A expressão a que ela se refere está "infectada" de influência oriental ortodoxa, fruto das exigências cautelares dos polémicos Concílios pre-Tridentinus. Faz parte de um relatório de pequenos itens sinaléticos dos meandros monacais e, quiçá, das Catedrais românicas ou proto-góticas do tempo. Só quem conhece bem os labirínticos re-cantos desses espaços específicos de reflexão/oração/serviço... é que poderá lá chegar! Frequentemente vêm-se expressões desse tipo quer em cortinados, quer em reposteiros, quer em mosaicos ou em pequenas tiras pegadas a páginas dos grandes livros do tempo, os chamados missais, ou então em livros de Ofícios para canto, com belíssimas iluminuras para consolo das almas e, como é óbvio, para retaliação/penalização dos espíritos diabólicos que espreitavam frequentemente nas esquinas dos grandes átrios ou nos patamares dos escadórios por onde transitavam as fileiras dos monges meio en-sonados pelas rotineiras madrugadas, a caminho dos seus cadeirais já roçados do Baptistério ( cá está, a propósito, outro termo de influência grega-ortodoxa ), do Canostério ( local dos ensaios pre-cerimoniais ) ou do Coro, onde as Horas oficiais decorriam... para felicidade de uns ( ut vitam ) ou penitência de outros ( In vitam ) à espera da hora mais desejada de laudes ... ( at vitam ) , ou como diria o monge ba(b)(r)dino a cantarolar em surdina a caminho do refeitório : o quan finale benedicta hora !
Mas, voltando à vaca fria, essa expressão tem todo o jeito direccionado para alguma dessas reservadas áreas específicas. Por lá passariam apenas as pessoas reservadas/escolhidas para os ofícios. Talvez a passagem ( Bab , do grego 'babuka', pont(o)e de passagem ) para o Canostério ) reservada aos eleitos ( ut vitam ) que, a posteriori orientariam as leituras cantadas a cappela, na mais pura sonoridade gregoriana.

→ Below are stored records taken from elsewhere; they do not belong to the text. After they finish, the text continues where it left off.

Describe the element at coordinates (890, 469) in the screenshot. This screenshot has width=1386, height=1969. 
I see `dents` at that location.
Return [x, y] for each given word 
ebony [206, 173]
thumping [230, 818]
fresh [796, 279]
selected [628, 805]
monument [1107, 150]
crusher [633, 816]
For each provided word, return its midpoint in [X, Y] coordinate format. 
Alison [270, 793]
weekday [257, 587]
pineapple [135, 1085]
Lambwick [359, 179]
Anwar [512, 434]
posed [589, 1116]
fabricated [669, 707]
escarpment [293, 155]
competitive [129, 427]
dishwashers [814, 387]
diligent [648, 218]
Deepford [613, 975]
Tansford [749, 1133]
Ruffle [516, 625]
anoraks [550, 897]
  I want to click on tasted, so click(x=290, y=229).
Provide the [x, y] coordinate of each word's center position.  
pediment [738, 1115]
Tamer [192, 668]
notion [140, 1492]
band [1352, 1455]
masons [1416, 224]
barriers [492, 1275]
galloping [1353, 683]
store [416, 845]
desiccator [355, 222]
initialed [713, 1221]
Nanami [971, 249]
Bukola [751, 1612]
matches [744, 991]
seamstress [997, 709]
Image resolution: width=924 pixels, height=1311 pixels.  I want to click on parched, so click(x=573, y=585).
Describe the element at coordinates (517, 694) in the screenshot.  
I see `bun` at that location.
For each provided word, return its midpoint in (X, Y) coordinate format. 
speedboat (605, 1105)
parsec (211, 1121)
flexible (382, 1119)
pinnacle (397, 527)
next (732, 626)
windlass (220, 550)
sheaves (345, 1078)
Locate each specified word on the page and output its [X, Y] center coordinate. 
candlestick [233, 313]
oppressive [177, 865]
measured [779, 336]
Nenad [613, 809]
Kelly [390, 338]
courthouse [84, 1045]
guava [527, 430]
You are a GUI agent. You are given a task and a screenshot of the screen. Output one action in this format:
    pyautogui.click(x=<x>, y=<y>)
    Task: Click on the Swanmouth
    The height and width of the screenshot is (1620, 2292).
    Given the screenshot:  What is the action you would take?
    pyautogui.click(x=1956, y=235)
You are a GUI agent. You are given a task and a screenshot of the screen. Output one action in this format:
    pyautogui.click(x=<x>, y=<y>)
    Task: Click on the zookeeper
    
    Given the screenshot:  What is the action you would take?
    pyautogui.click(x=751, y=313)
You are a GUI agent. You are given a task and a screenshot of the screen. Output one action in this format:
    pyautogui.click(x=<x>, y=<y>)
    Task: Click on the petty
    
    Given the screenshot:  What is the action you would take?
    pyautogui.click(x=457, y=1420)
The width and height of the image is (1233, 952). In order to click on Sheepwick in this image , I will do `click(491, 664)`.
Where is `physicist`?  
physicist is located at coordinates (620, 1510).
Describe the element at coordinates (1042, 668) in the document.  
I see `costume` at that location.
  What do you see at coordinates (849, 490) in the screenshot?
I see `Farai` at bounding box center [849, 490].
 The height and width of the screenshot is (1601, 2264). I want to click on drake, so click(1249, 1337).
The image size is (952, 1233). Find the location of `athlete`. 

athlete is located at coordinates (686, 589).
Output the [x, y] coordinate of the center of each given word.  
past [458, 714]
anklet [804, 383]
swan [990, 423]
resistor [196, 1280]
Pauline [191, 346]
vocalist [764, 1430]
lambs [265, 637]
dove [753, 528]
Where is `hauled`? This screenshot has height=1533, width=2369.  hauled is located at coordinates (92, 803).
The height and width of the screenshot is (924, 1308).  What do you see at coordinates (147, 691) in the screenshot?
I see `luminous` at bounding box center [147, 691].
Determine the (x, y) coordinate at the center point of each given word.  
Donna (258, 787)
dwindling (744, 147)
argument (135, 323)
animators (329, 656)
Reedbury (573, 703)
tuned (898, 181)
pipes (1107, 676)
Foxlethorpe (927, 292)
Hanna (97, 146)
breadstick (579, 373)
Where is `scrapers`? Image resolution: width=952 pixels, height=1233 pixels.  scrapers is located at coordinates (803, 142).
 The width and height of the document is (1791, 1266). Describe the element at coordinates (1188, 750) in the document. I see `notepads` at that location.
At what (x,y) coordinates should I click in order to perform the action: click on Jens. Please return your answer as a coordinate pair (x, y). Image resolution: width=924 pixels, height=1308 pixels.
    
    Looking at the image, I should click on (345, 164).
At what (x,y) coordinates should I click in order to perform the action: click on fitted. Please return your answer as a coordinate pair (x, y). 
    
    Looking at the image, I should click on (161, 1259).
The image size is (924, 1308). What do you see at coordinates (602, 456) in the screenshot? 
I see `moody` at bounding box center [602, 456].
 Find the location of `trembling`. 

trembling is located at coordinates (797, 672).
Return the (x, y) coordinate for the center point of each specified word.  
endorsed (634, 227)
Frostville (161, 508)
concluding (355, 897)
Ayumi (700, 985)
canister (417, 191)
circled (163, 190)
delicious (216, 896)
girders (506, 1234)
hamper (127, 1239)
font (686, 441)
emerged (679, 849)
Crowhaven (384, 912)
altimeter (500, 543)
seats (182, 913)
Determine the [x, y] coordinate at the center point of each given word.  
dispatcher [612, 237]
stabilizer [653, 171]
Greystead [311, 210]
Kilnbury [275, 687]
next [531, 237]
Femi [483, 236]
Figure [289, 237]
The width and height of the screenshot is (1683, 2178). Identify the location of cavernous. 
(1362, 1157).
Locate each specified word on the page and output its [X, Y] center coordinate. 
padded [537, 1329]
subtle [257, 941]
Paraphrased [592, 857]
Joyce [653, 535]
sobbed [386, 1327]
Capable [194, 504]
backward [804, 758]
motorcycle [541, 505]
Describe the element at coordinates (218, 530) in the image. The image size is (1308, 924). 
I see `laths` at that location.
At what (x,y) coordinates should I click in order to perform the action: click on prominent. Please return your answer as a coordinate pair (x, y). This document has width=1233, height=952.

Nos rigores tecnico-stéticos da vida monástica todas as sinaléticas faziam parte de um famoso código de conduta 'intra-muros' sem os quais seria praticamente impossível a orientação nomeadamente dos membros noviciantes que, fugindo do mundo para irem ao encontro de uma vida melhor ( at Vitam ) teriam assim garantida a sua adaptação ao seu novo modus vivendi. E, no silêncio dos conventos/mosteiros, entendemos como seriam úteis todas as pragmáticas orientações 'pontuais', sem as quais seria pior a emenda que o soneto !
Não querendo aspirar seguir as pisadas de Humberto Eco - esperando todavia ter sido útil e sugestivo - sempre direi, depois deste familiar arrazoado, que omne tulit punctum atque intelligenti pauca ! ...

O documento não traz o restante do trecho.